Subject: Re: corba or sockets?
From: Erik Naggum <>
Date: 03 Nov 2000 02:17:46 +0000
Newsgroups: comp.lang.lisp
Message-ID: <>

* Jon S Anthony <>
| You either didn't understand this part before or for some reason
| actually believe that even with this piece considered the point made
| still makes little to no sense.

  I considered it a fairly unintelligent point to make.  It is a given
  that we do not set out to waste resources.  If you have to argue
  against people who do, that is certainly not my problem, but I find
  it oddly amusing to watch people who make such assumptions about
  others, as the only place this acquired stupidity can grow is where
  there is utter disregard for technical decisions.

| I believe my view of analyzing the tradeoffs of "build vs buy" in
| this area and makeing choices based on firm technical requirements
| and value added is exactly the correct way to proceed in such cases.

  Of course.  The interesting question is, however, what would make
  you change your mind, not what makes you convinced you are right.
  for all I know or care, you could be psychologically impelled to
  defend your choice and work hard to rationalize it after the fact.

| Perhaps a major difference here is that your business is not product
| centered/oriented, whereas ours is.

  Another fairly unintelligent point.  The question is which products,
  if this makes an interesting distinction, which I don't think it does.

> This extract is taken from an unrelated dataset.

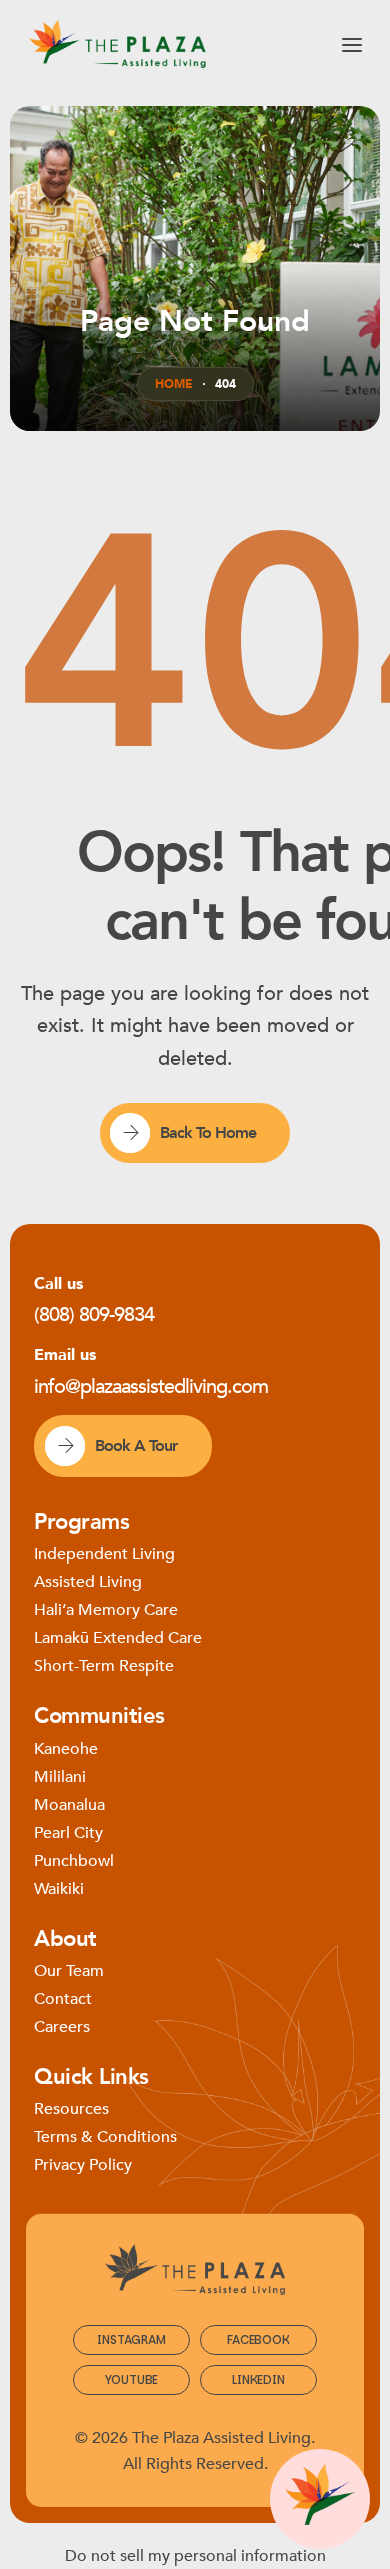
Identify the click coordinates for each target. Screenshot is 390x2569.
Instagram (131, 2339)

  I think the explanation for our differences in view (and the reason
  you are not really listening) is that you seem to be venture capital
  funded, while we're making and spending our own money and can afford
  research that does not contribute to the first quarter bottom line.
  This is one of the reasons I'm working for a very solid company and
  have rejected golden-edged job offers from venture capital-funded
  pies in the sky.  I don't need bonuses or stock options to enjoy my
  work here, and I do see the hoping for that big cash hand-out as a
  huge misfeature where it is offered the employees.  I do not play
  the lottery or bet on horses, either.  We have a product that sells
  well, has significant growth potential, and I'm free to do whatever
  I think can contribute to that growth, including going away for a
  year to do weird stuff that they trust me implicitly to be good for
  the company, work on and with Common Lisp, etc.  Consequently, I
  find your attitude both condescending and ignorant at the same time.

  We live in a time when information technology is seen as magic by
  people who have only figured out that there is gold somewhere, but
  not how to find it or encourage anybody to find it.  I have extreme
  distaste for venture capital in such an ignorant climate.  If you
  are indeed venture capital-funded and have chosen CORBA because you
  think you'll avoid some expenditures tha would scare your investors
  and leave you stranded, I'd have to put your analysis in the "play
  it safe" category, rather than "play it intelligently, long range",
  and I am no longer impressed with your choice of CORBA and what you
  claim it does for you.

  Simply put: I have come to doubt that you have the resources to make
  intelligent choices, but have to make choices based on insufficient
  data and cannot afford to go wrong.  Instead of being able to afford
  to go wrong with your own money, a venture capitalist keeps a lot of
  people on a taut leash and while he can afford to go wrong quite
  often to make it big on a few, each of his "puppies" have to show
  early signs of success or be wasted.  This isn't _investment_ in my
  view, it's playing the lottery with other people's jobs and brains.
  Lotteries don't do it for me.  I find no thrill in accidents.
  Does anyone remember where I parked Air Force One?